The challenge was filed on Thursday by the Institute for Voice of Liberty and Sam Kermanian, who wanted to bring the flag into SoFi Stadium in Inglewood, California for the match against New Zealand. The flag is similar to Iran’s official flag, but it carries a lion and sun motif in the center and is tied to the country’s pre-1979 Shah-led regime.
That timing is what gave the case its urgency. Kermanian was seeking a court order before the opening whistle, and the hearing was moved up so a judge could decide whether ticket holders could carry the banner into the stadium before the teams took the field.
Judge Curtis A. Kin said the ban should stand. He said free speech matters, but it is not unlimited on private property, and he said a stadium that requires a ticket is not the same as a park or a street. He also said changing a long-standing stadium protocol for a massive event in a matter of hours would be a tremendous burden, and it was hard to see how FIFA could change the rule at one stadium and not the rest.

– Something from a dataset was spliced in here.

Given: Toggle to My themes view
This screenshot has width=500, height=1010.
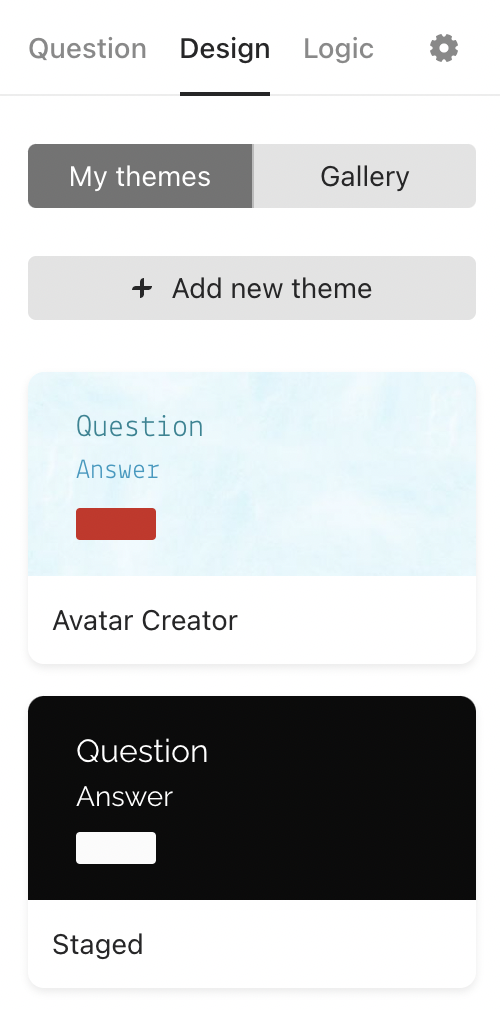Looking at the screenshot, I should pos(140,176).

Lawyer Shahrokh Mokhtarzadeh argued that a business should not be allowed to force a customer to give up speech rights as a condition of entry. He said he was speaking for 5,000 members of the Institute for Voice of Liberty and argued that many in California’s large Iranian community would not want to walk in carrying the Islamic Republic flag. He also said the World Cup should be treated as a joint venture between FIFA and governments, which would make the stadium more like a public forum than a private venue.
FIFA pushed back by saying the plaintiffs were well aware of the match for many, many months and that emergency relief was not appropriate. The governing body has long pointed to its stadium regulations on what can and cannot be brought inside venues, and it had previously provided a list of banned items from that code of conduct. The dispute turned not on whether the flag carries political meaning — it plainly does — but on who gets to control that meaning once fans reach the turnstiles.
For Kermanian, the decision meant the flag he wanted to carry into the stadium stayed outside. For FIFA, the ruling preserved a protocol it said applies across venues, not just for one game in Inglewood. What remains unanswered is whether that rule will be tested again later in the tournament, or whether Monday’s ruling settles the matter for the rest of the World Cup.